Surprisingly, the activation characteristics of the neck inspiratory muscles as a function of key inspiratory mechanical parameters have yet to be demonstrated experimentally under well-controlled conditions. This study aimed to elucidate the muscle activation patterns of the neck inspiratory muscles by strictly controlling flow rate and lung volume.

Methods

Thirteen healthy subjects matched their inspiratory flow rate at approximately 20–100% of peak flow rate (PFR) as steady as possible during inspiration.
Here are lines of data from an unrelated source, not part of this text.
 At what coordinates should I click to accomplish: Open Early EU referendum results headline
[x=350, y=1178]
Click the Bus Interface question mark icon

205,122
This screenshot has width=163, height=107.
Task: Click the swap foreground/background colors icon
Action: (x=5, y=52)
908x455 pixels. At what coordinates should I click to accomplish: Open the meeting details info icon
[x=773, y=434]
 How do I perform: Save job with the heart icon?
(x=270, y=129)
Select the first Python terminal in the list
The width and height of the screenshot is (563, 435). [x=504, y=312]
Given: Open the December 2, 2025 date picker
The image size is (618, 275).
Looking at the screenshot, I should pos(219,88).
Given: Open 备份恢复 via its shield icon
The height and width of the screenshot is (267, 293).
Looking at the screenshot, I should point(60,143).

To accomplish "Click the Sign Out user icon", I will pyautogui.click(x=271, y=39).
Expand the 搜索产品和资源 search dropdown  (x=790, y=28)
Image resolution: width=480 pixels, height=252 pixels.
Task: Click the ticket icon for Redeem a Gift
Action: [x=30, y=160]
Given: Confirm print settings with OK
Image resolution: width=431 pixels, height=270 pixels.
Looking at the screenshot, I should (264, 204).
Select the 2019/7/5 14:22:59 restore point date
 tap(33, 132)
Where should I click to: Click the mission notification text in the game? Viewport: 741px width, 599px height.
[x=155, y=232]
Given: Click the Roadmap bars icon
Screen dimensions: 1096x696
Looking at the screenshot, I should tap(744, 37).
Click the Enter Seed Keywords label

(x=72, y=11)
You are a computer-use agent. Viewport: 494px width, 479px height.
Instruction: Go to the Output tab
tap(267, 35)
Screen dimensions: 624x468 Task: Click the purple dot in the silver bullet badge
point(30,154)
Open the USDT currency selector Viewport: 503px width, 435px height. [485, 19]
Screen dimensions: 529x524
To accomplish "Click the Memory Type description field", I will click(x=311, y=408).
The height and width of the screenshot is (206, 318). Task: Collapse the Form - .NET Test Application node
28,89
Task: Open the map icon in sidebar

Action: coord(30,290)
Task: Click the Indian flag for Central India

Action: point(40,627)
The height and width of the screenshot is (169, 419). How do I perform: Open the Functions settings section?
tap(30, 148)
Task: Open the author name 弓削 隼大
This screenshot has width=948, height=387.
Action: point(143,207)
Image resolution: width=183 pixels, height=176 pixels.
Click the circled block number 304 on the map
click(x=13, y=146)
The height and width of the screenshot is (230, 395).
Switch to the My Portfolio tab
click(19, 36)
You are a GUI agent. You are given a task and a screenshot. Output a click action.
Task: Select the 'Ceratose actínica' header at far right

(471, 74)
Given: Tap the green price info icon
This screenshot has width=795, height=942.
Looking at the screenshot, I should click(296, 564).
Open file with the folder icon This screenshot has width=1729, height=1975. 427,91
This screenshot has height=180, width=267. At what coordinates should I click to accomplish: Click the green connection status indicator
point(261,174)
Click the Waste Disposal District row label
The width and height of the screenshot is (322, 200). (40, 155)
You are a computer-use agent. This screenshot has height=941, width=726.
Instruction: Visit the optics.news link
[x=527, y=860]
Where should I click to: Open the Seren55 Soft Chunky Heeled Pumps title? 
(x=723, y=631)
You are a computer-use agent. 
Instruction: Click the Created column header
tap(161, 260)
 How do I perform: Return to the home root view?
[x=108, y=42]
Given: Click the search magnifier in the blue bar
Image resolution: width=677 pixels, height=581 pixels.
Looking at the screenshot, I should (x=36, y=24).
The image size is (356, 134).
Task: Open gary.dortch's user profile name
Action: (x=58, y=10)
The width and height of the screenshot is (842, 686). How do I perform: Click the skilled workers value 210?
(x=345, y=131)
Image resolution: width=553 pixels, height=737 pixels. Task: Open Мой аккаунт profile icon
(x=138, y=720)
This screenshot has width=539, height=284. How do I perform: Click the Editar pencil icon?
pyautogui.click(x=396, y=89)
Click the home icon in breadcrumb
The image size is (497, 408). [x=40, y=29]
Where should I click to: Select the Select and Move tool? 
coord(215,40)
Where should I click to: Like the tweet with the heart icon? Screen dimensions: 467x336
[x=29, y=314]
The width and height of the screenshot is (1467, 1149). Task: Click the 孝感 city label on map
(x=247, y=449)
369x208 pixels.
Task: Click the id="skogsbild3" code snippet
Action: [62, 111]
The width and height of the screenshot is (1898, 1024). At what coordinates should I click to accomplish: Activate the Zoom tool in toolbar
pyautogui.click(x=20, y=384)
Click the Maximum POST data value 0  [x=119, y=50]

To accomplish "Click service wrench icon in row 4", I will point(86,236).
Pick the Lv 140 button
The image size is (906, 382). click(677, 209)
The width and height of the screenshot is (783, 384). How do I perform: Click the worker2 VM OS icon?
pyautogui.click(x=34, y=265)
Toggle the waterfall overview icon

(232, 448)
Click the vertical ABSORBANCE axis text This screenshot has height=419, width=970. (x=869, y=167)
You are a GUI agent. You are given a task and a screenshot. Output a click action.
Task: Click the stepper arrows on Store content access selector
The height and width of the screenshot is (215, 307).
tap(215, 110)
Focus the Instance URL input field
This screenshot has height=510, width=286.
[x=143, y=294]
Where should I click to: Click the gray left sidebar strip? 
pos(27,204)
Amplitude of surface electromyogram (EMG) of the sternocleidomastoid (SCM) and scalene were calculated for every increase in %PFR over a duration corresponding to an increase in lung volume by 10% of forced vital capacity (FVC), as well as for every 5% increment of FVC over a point corresponding to an increase in flow rate by 20%PFR to determine the %PFR–EMG and %FVC–EMG relations, respectively.

Results

Regression analyses showed that EMGs of the neck inspiratory muscles exponentially increased with increase in %PFR and their associated variables which reflect recruitment onset when increasing flow rate increased with increasing %FVC. In %FVC–EMG relation, a linear regression analysis showed positive slope at all %PFR and positive y-intercept at 80% PFR.

Conclusions

The main new finding is that the neck inspiratory muscle activities increase with flow rate as well as lung volume. The positive y-intercept of the %FVC–EMG relation at higher %PFR indicates that the neck inspiratory muscles are always activated even when lung volume level is low, implying that SCM is not necessarily an “accessory” muscle as described in previous observations.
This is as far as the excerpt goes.